Most of the neutralizing activity in human serum is directed against the F glycoprotein (25, 26). F has several antigenic sites associated with neutralizing monoclonal antibodies (mAbs) (27–33). To date, all these antibodies work through fusion inhibition, meaning that they do not prevent attachment and can prevent virus entry when added after virus has attached to the cell. There is one known antigenic site associated with neutralization on the G glycoprotein near the cysteine noose in the central conserved domain (34–36). MAbs to this site can prevent virus attachment, particularly when evaluated on primary human airway epithelium (37). SH is not required for virus entry and antibodies to SH do not neutralize RSV. However, similar to antibodies specific for the M2 protein of influenza, anti-SH antibodies can reduce viral load and protect against illness in animal models using antibody Fc-mediated immune functions like ADCC (38).
Correlates of immunity
The basis for frequent RSV reinfection is not known. The fact that there is relatively little genetic variation suggests that it is based on other mechanisms of immune avoidance. One possibility is that the induction of immunity during the initial priming event is ineffective and permanently alters the ability to achieve sustained immunity. The initial exposure often occurs in very young children in the presence of maternal antibody and in hosts with a tendency towards lower IFN activity. These factors could result in a suboptimal specificity and function of B and T cell precursors. In this scenario, it is possible that vaccination as the primary RSV antigen exposure for most infants could significantly alter lifetime RSV immunity and reduce the frequency of reinfection. Alternatively, RSV could be so prevalent and contagious that infection of the superficial epithelium in the upper airways can occur because the gradient of antibody between serum and mucosal secretions in the upper airway is steep, and local mucosal responses are not sustained. Therefore, finding immune correlates of protection in serum may be challenging. It is also possible that there are more nuanced antigenic differences between subtypes and between strains from year to year that are not yet understood.

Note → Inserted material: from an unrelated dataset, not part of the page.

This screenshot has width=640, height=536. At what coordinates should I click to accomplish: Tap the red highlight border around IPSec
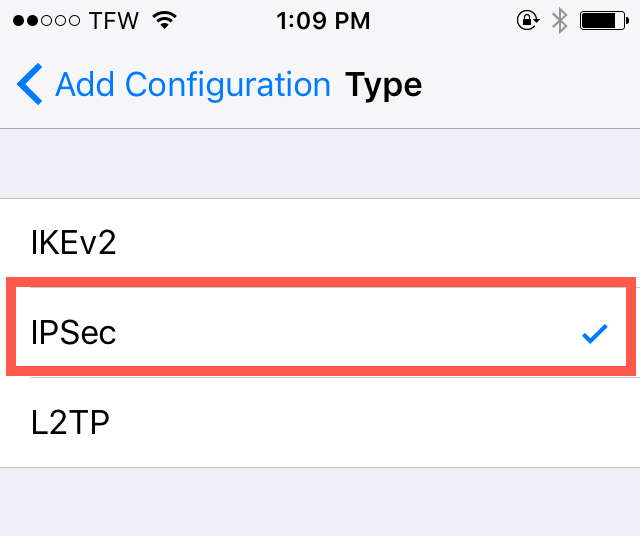(321, 282)
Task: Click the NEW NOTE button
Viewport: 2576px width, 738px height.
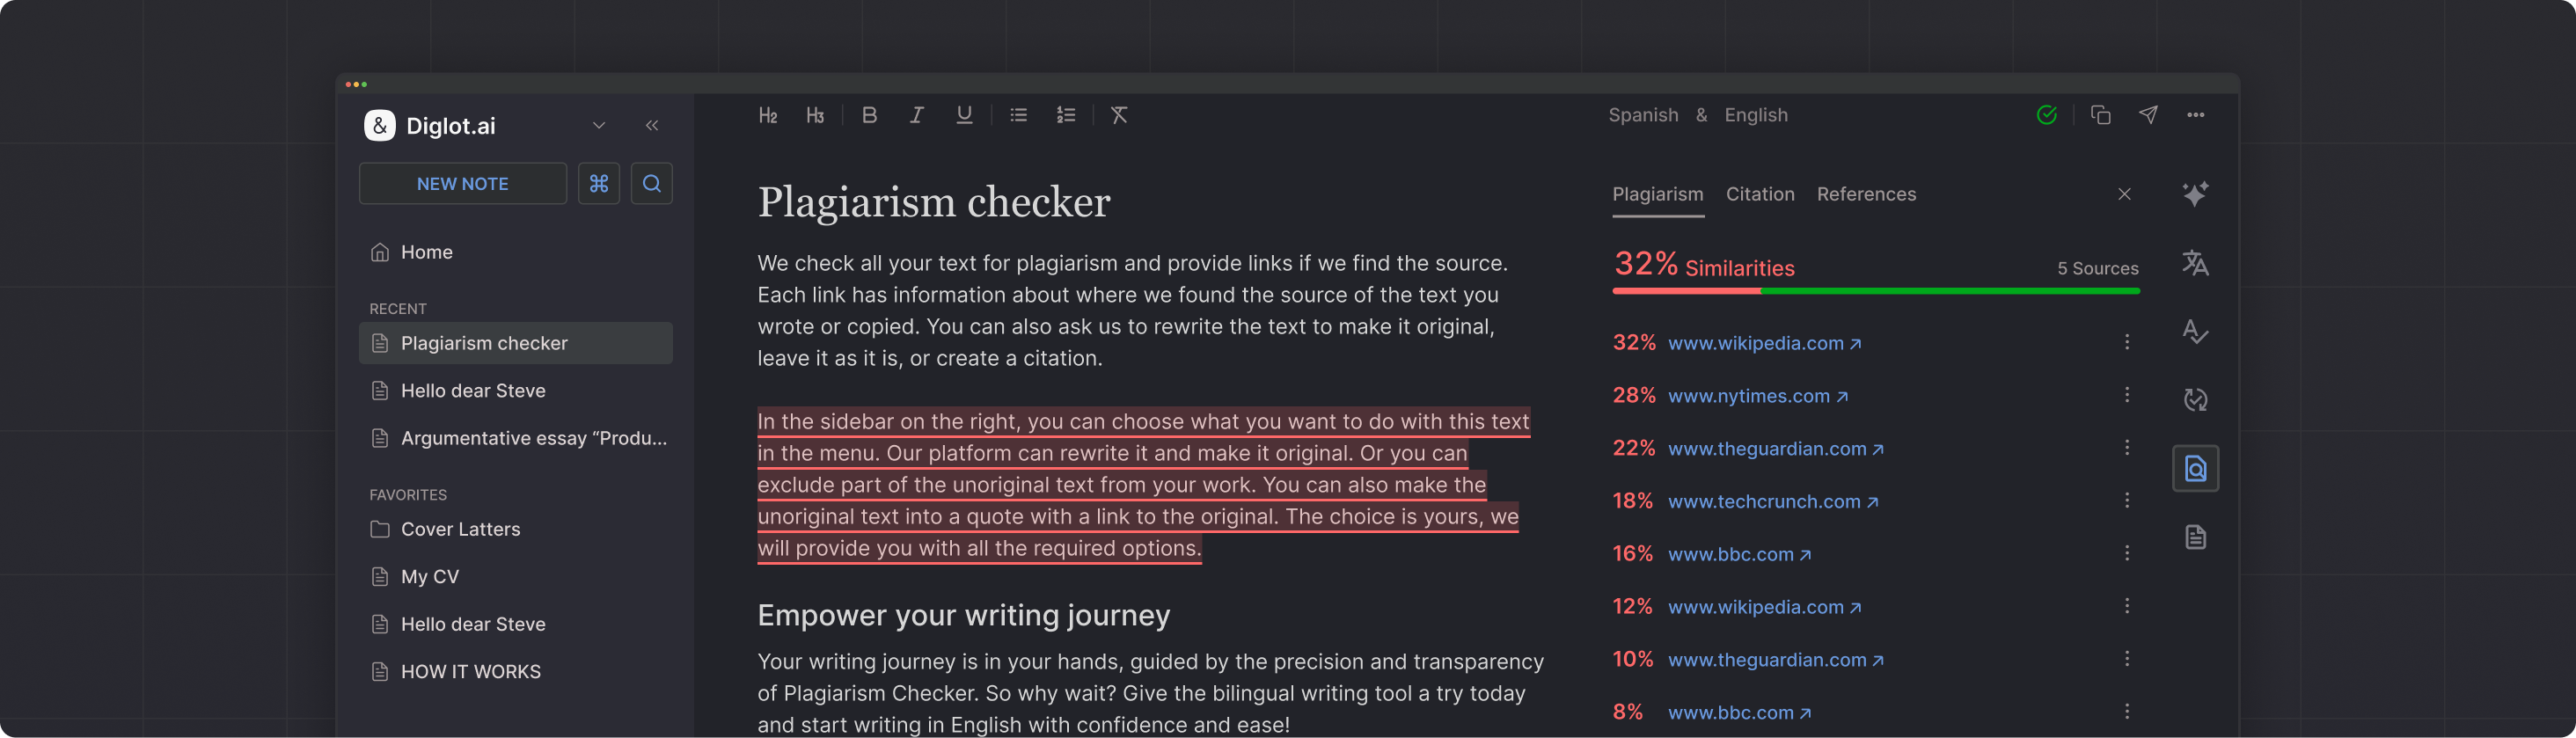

Neutralizing antibody has long been regarded as a correlate of protection against severe RSV disease based on maternal-infant pairs (39); passive protection studies in animal models (40); and clinical studies with passively administered high titer polyclonal serum (41) or monoclonal antibodies specific for antigenic site II on the F glycoprotein (42, 43). However, the correlation of neutralizing activity and protection from infection has not been as clear. There are trends or marginally significant differences in pre-existing serum NT activity in naturally infected elderly patients (44) or experimentally infected young adults (45, 46). There has been an association between pre-existing RSV-specific nasal antibody titers and susceptibility to infection (44, 45, 47), but there is not yet an analysis of epitope-specific antibody responses and susceptibility, and the role of ADCC and other Fc-mediated immune functions on antibody are not established in humans. Mapping all the antibody epitopes on RSV surface proteins, and using new reagents and serological assay platforms to define epitope-specific antibody functions, may provide more clarity on the basis for antibody-mediated protection in the future.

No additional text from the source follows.